Continue the forum thread about a member's World War II aviation collection, starting right after its final sentence.

Document segment:
## begin
# Just found this interesting site..........



## Flightpath (Nov 16, 2007)

Hi,

this is my first post and I'm looking forward to being here often.

I'm an aussie liveing in Norway, have been interested in and collected aviation/WW2 aircraft related items for over 35 years. (Grandfather ex-WW2 RAAF). 
I'm an instrument maker by trade and have had a nice assortment of instruments and pilot/cockpit equipment both modern and from back into the 1930s. 
Here are a few of my WW2 RAF/RAAF items.......





Spitfire ASI, MK II clock, P6 compass, 3 x escape compasses, RAAF officer's sholder titles, RAF RAAF wings, silk map of New Guinea, 1943 RAF booklet 'Bag the Hun' RAF whistle.
(By the way, in 1940 the P6 compass was standard in the Spitfire Hurricane, not the P8 which came out in early 1941).

Right now I'm interested in 1930-40s navigation instruments and watches.
(I'm looking for an RAF 6B/159 watch without luck so far but there's always time, and I need more time to save up the cash).

I'll leave it there for now and do some more reading,

cheers,

-Flightpath


----------



## Erich (Nov 16, 2007)

Flightpath please more pics, and thanks for sharing these very unique items with us

E ~


----------



## Flightpath (Nov 16, 2007)

Hi Erich,

thanks for the welcome........ (I changed my norwegian flag to an aussie one, even though I live in Norway I'm 100% aussie).

I'll have to take some more up to date photos but here's my small WW2 luftwaffe collection, I used to have a few more but sold much of my collection in Australia before I moved to Norway.






cheers,

-Flightpath


----------



## Erich (Nov 16, 2007)

Great more please ...... 

question: the 2 gauges are from what A/C ?

E ~


----------



## Flightpath (Nov 16, 2007)

Here's some of my US WW2 AAF/USN items.........





cheers,

-Flightpath


----------



## ccheese (Nov 16, 2007)

Welcome to the forum, Flightpath..... you'll enjoy it here.

Sorry, can't see the pic's til I get home. Company has me blocked 

Charles


----------



## Flightpath (Nov 16, 2007)

Erich said:


> Great more please ......
> 
> question: the 2 gauges are from what A/C ?
> 
> E ~



The altimeter was given to me by an ex-RAAF engineer and was from Nth Africa, he said it was from an FW 190 (dated 1943 on the rear case).
The clock was from Stavanger on the west coast of Norway, it was from an aircraft wrecked just after the war, I think it was also an FW190 (I like to think so anyway).
## end
Stored data:
## begin
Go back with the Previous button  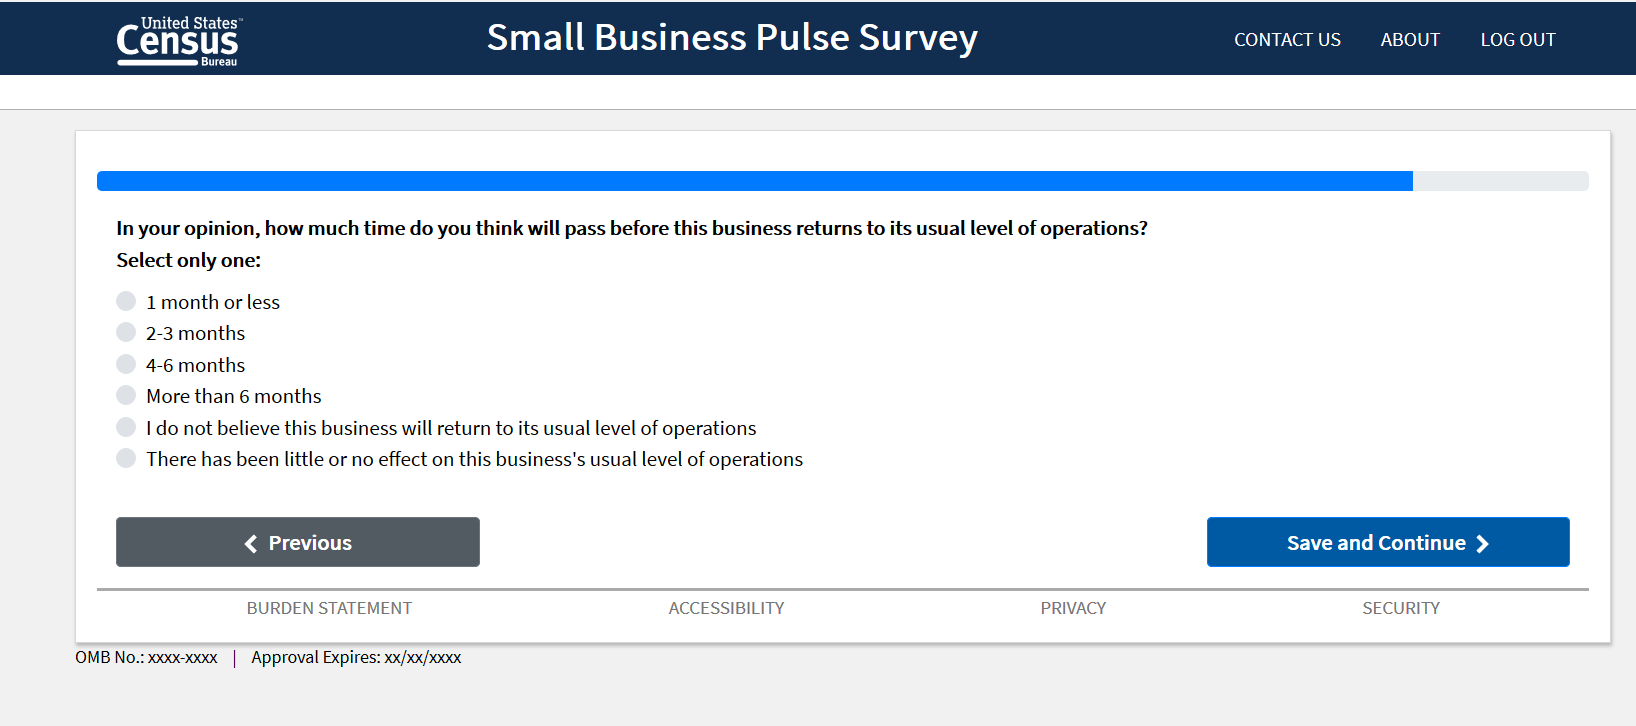click(298, 542)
## end
Right answer:
There were over 250 luftwaffe aircraft in Norway at the time of surrender but the british and US had all but two destroyed.

The map light is a realy nice item, much nicer than WW2 US or british ones, it has a switch and can let the light out of the side for lighting a large area or at the end where there is an iris for altering the diameter of the beam. There's also a fold-out hook for hanging the light.



cheers,

-Flightpath


----------



## Flightpath (Nov 16, 2007)

Hi, 

Here's my 1941 dated RAF A.M. Gunsight MK II*; 1941 was the year that the MK II gunsights changed from an oval to the square reflector glass to become MK II*. (These were used in Spitfires, Hurricanes, Mosquitoes ect.)






I bought a 1" thich slab of aluminium, then drilled, hacksawed, milled, polished and had it anodised to make the mount that holds the sight onto the 'bookend' (made by my best friend). I think it was worth all the effort!

It is in working order with original on/off switch, socket and dimmer switch.

cheers,

-Flightpath


----------



## evangilder (Nov 16, 2007)

Welcome. Nice stuff! I have an old Waltham 24 hour clock from an F4U at home.


----------



## Erich (Nov 16, 2007)

man I am getting jealous for sure .......... great historical items and in excellent condition to boot


----------



## Wildcat (Nov 16, 2007)

Welcome Flightpath, great stuff you have there mate!  What did your Granddad do during the war?


----------



## HoHun (Nov 16, 2007)

Hi Flightpath,

That is a very interesting collection you have there! 

Here are a couple of threads on instruments and gunsights you might find interesting:

http://www.ww2aircraft.net/forum/aircraft-requests/japanese-aircraft-instruments-9923.html

http://www.ww2aircraft.net/forum/aviation/japanese-zero-instruments-9920.html

http://www.ww2aircraft.net/forum/aviation/ez-42-gunsite-7414.html

http://www.ww2aircraft.net/forum/ot...s-tech/british-gyro-gun-sight-mk-5a-5581.html

Personally, I'm fascinated by your "Bag the Hun" booklet as it's a piece of evidence regarding fighter doctrine and pilot training I have not seen before.

Here is a PDF with the Luftwaffe "Schießfibel" ('Shooting Primer'), which is not an exact counterpart to your manual, but represents the Luftwaffe doctrine/training:

http://www.sh-squadron.de/pdf/Schiessfibel.pdf

(It's in German, but fully illustrated. The cartoon-style illustrations were probably inspired by the RAF's own Pilot Officer Percival Prune cartoons, though it's not as evident in the Schießfibel as in the Tiger and Panther tank manuals.)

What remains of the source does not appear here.